In terms of the types of assessment instruments, a total of 209 was collected. However, four instruments were eliminated, since they were incomplete or not fully legible to use. 205 assessment instruments were analyzed in this research (tests, tests specially designed for students with special educational needs, tests + rubric, quizzes, rating scales, numerical rating scales, analytic rubrics, analytic rubrics for self-assessment, holistic rubrics, checklists, checklists for self-assessment, and peer-assessment). Table 1 shows the detailed number of types of assessment instruments.

Table 1: Distribution of assessment instruments by type 

Source: Authors own elaboration (2020)

Researchers contacted participants online and through in-person meetings to ask for assessment instruments of their authorship. Teachers were informed of the purpose of this study and how it was going to be conducted. They were asked for some personal information, such as gender and the educational establishment where they worked. They were informed that their personal information would be anonymous.

As instruments were received, they were classified according to their educational establishment. Then, to classify the assessment instruments, the data of each assessment instrument was put in a spreadsheet, which contained labels such as: type of instrument, skill measured, system measured, number of items, type of items, scoring system, and level.

Instruments were analyzed following the steps of content analysis, and then a frequency and percent analysis was also used in this study. The data was displayed in tables of frequency that grouped results, such as type of assessment instrument, language systems, and skills measured, educational levels in which assessment instruments were used, number of items, type of items, and scoring system, according to the number of times they were found in the spreadsheet. The creation of graphics came from the data on those tables.



This study comprised the analysis of 205 types of assessment instruments from different educational establishments (public and subsidized schools and universities). The different types of instruments registered were tests + rubric, tests, tests specially designed for SEN students, holistic rubrics, analytic rubrics for self-assessment, analytic rubrics, quizzes, checklists for peer-assessment, checklists for self-assessment, checklists, numerical rating scales, and rating scales.

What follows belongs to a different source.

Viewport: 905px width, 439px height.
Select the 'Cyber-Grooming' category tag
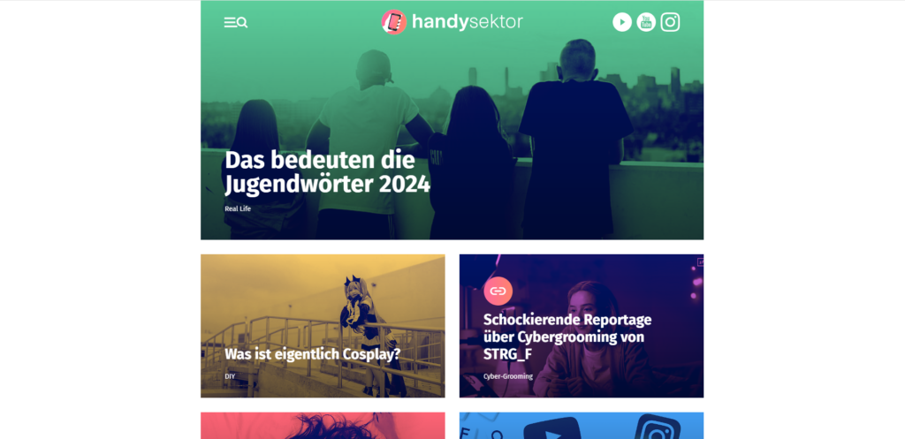point(508,376)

Source: Authors own elaboration

Figure 1: Types of assessment instruments 

Figure 1 shows that most of the instruments evaluated were tests (60%), followed by numerical rating scales (14%) and completing with analytic rubrics (11%). The least used instruments were tests + rubric, analytic rubrics for self-assessment, checklists for self-assessment, and checklists for peer-assessment (all the previously named instruments share the same percentage 0.4%).

Two hundred and five assessment instruments were analyzed, and twelve different types were registered. The most registered assessment instruments were tests (60%). This result was predictable, as in Chile the most used assessment instruments are tests. Even in important educational instances, tests are mainly used to assess the students’ performance. For instance, SIMCE (Sistema Nacional de Evaluación de Resultados de Aprendizaje) and PSU (Prueba de Selección Universitaria) are two of high stakes examples in which tests and exams are present and may even define the professional future of students.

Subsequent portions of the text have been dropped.